We have seen that the sequence \(1, 5, 14, 30, 55, \ldots\) is \(\Delta^3\)-constant, so we are looking for a degree 3 polynomial. That is,

\begin{equation*} a_n = an^3 + bn^2 + cn + d\text{.} \end{equation*}

We can find \(d\) if we know what \(a_0\) is. Working backwards from the third differences, we find \(a_0 = 0\) (unsurprisingly, since there are no squares on a \(0\times 0\) chessboard). Thus \(d = 0\text{.}\) Now plug in \(n = 1\text{,}\) \(n =2\text{,}\) and \(n =3\text{:}\)
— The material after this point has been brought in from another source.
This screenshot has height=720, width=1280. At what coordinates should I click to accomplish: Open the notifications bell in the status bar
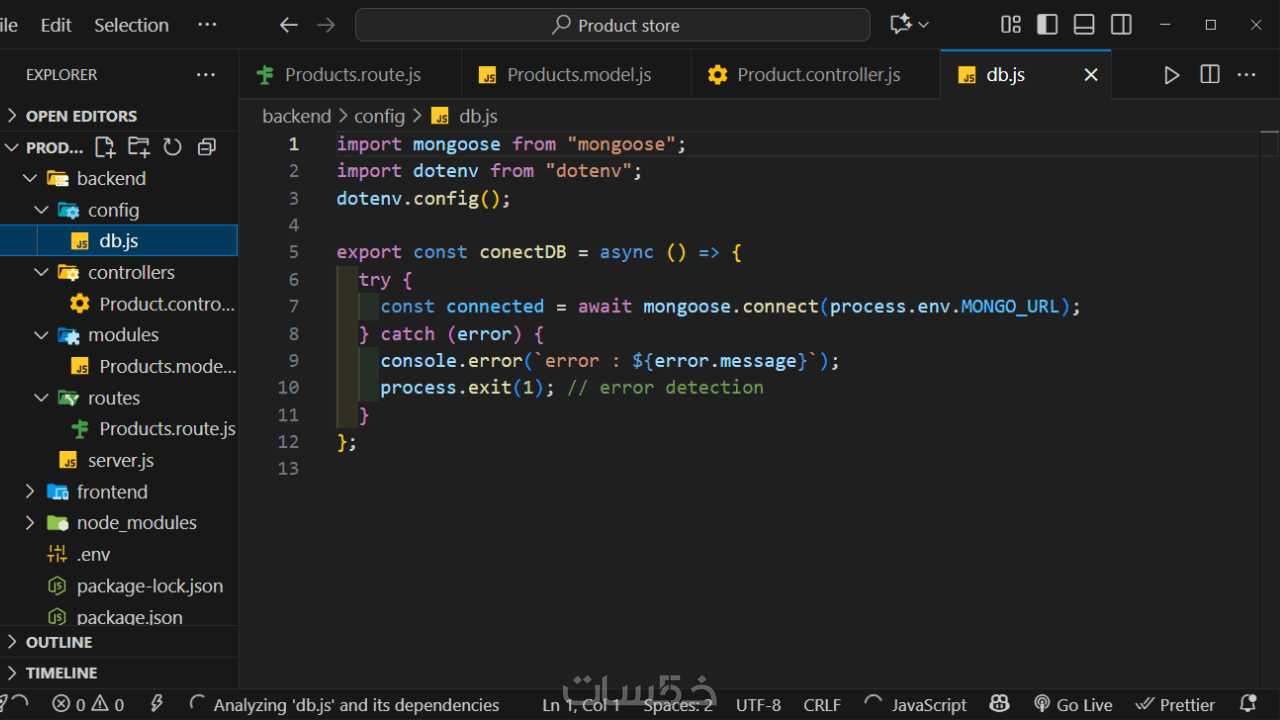(x=1247, y=704)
\begin{align*} 1 = \amp a + b + c\\ 5 = \amp 8a + 4b + 2c\\ 14 = \amp 27a + 9b + 3c\text{.} \end{align*}

If we solve this system of equations we get \(a = \frac{1}{3}\text{,}\) \(b = \frac{1}{2}\) and \(c = \frac{1}{6}\text{.}\) Therefore the number of squares on an \(n \times n\) chessboard is \(a_n = \frac{1}{3}n^3 + \frac{1}{2}n^2 + \frac{1}{6}n = \frac{1}{6}n(n+1)(2n+1)\text{.}\)